▶ **WHAT IS NEEDED**
Your answer should be the exact lines of the data below from the one containing "Click the pencil icon on Edit Profile" through the one containing "Screen dimensions: 1568x759"; please include nothing else.

▶ **DATA RECORDS**
________
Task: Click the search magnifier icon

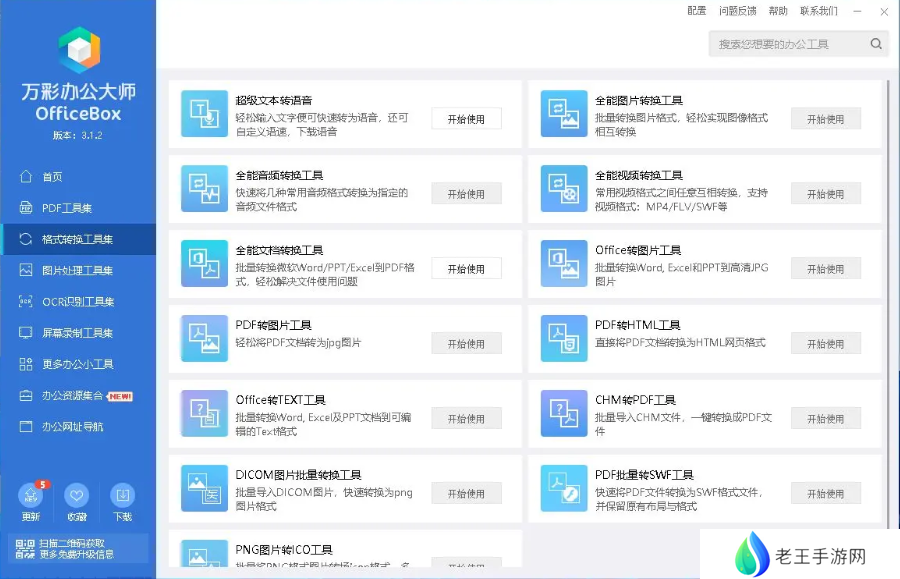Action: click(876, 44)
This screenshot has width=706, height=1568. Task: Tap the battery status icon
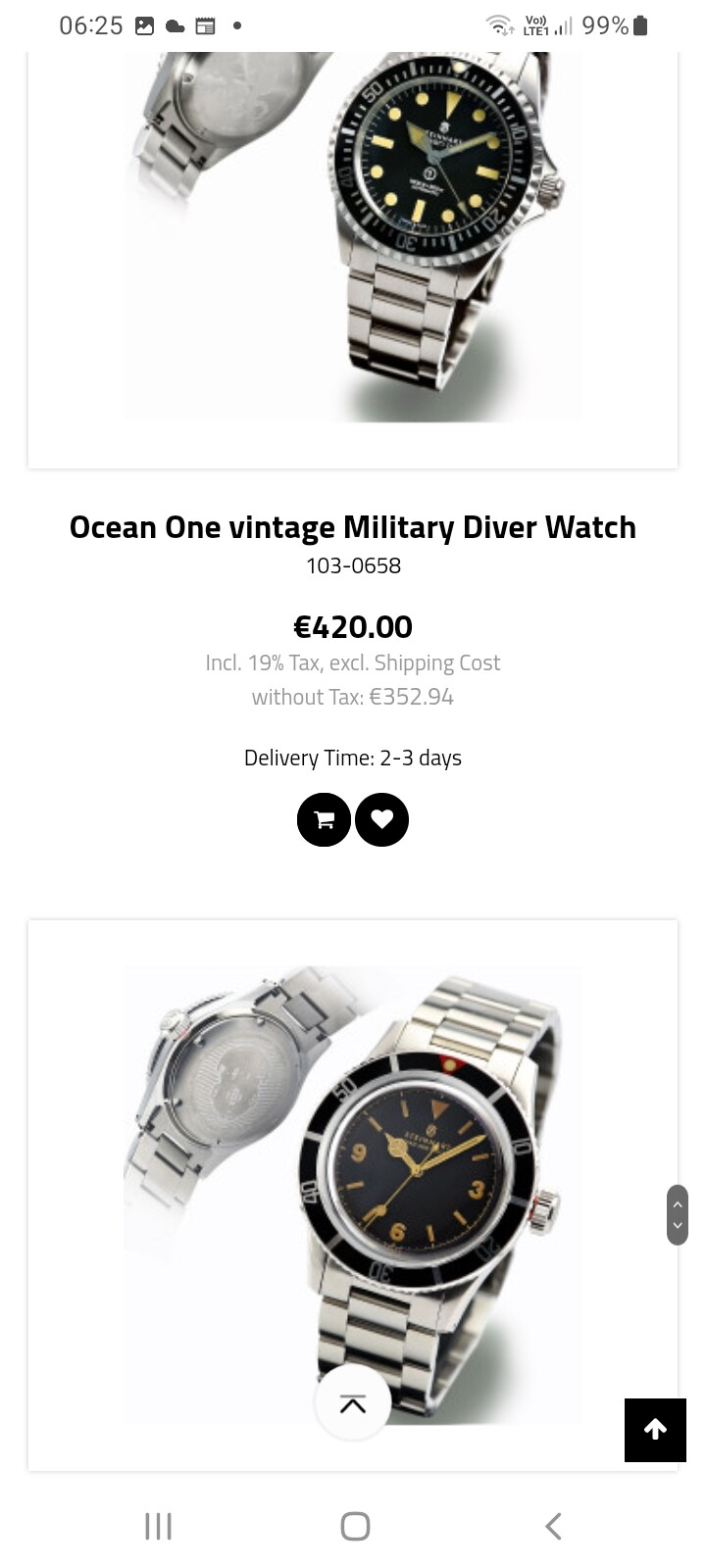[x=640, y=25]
________
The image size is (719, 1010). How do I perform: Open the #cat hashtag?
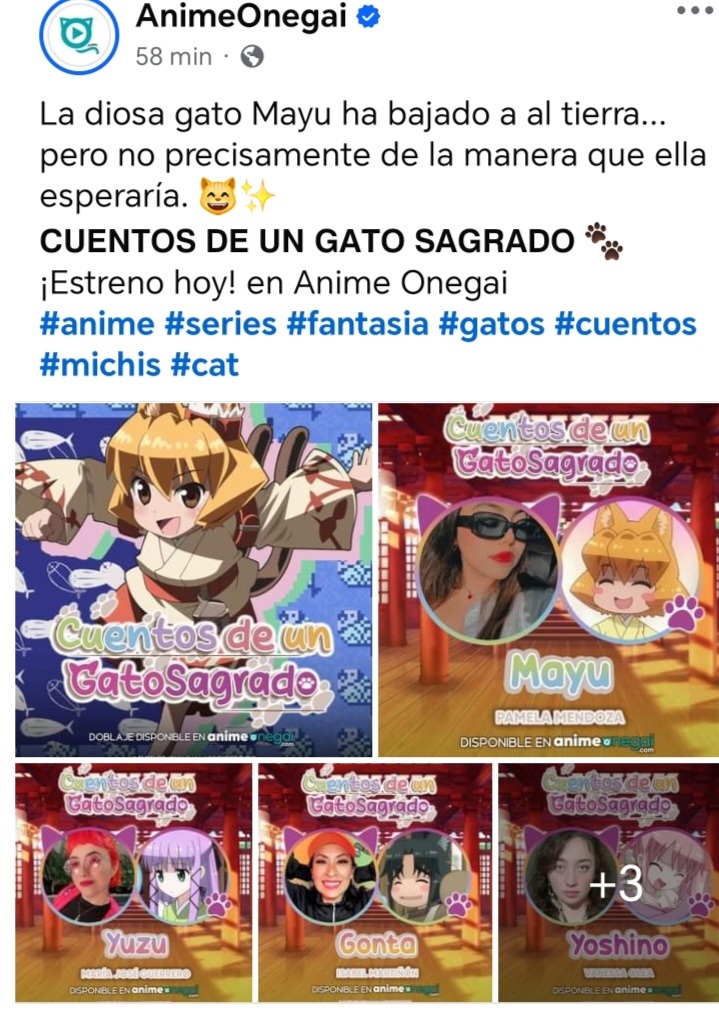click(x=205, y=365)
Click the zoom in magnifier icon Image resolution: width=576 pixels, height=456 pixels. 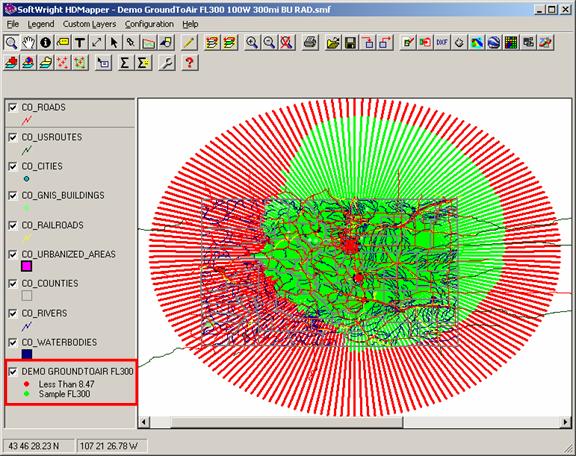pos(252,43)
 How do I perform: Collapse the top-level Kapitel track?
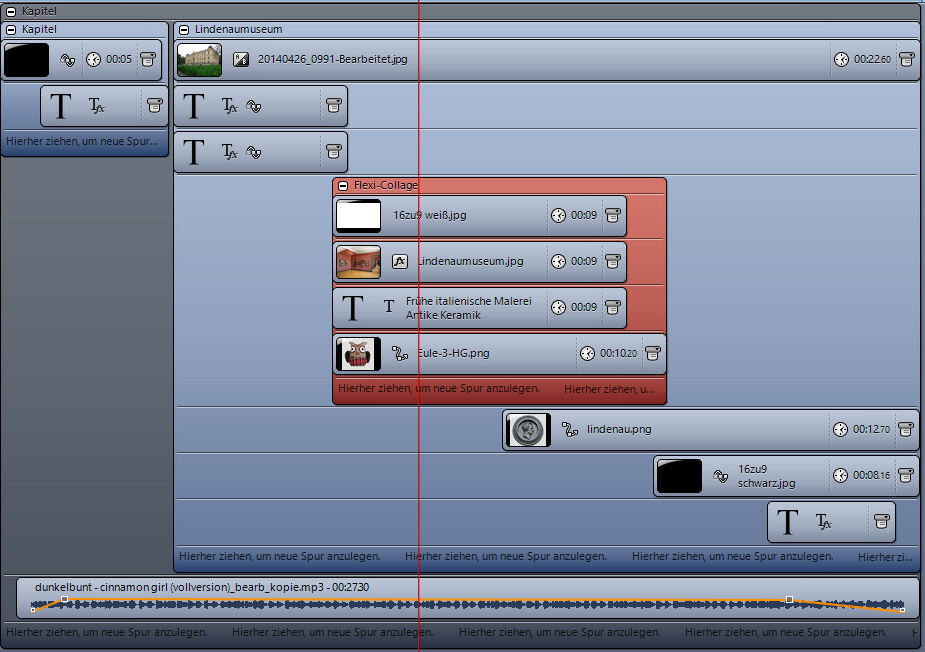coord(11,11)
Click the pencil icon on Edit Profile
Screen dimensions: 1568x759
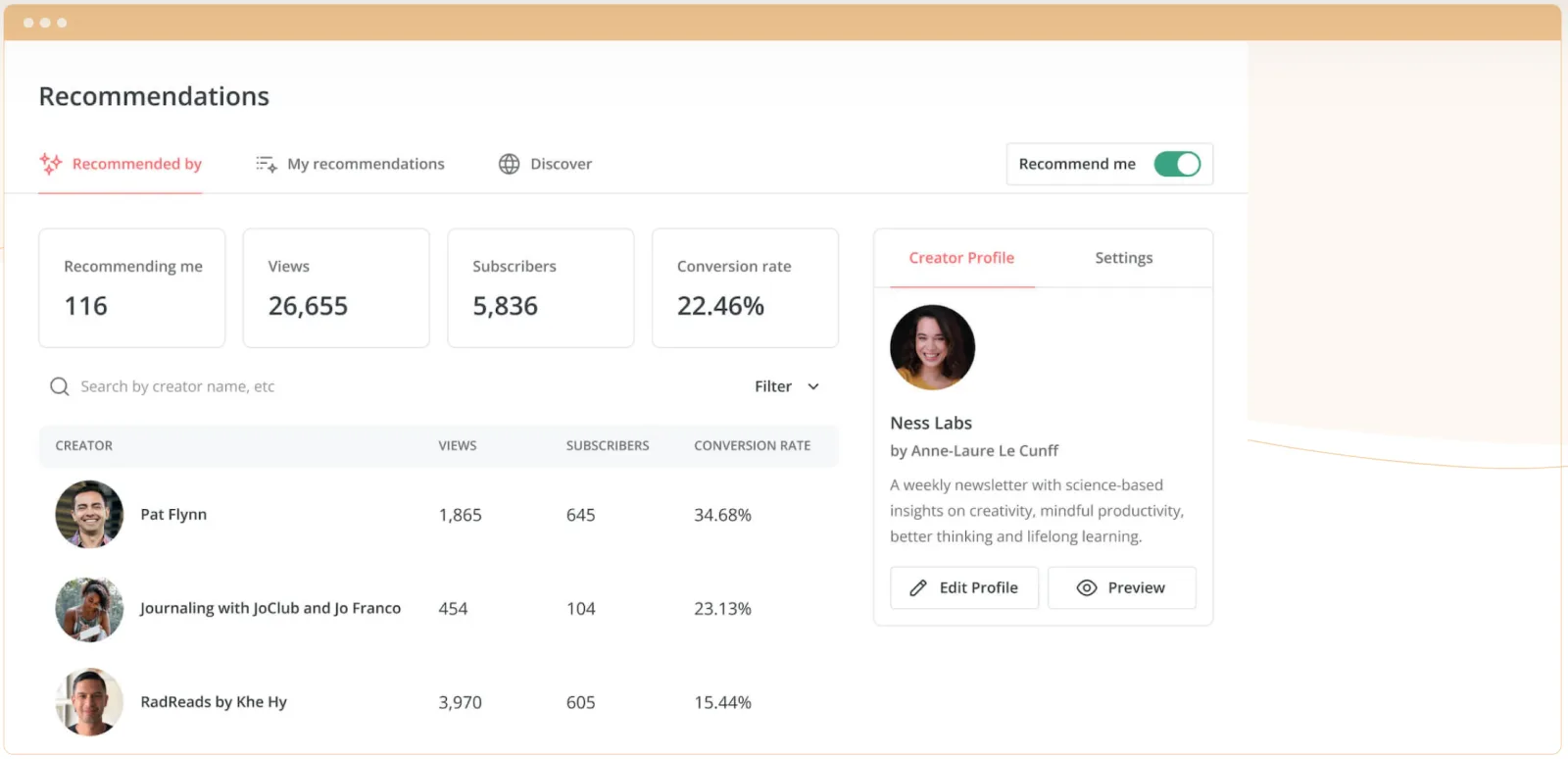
________
▶ **WRITTEN RESPONSE**
Click the pencil icon on Edit Profile
Screen dimensions: 1568x759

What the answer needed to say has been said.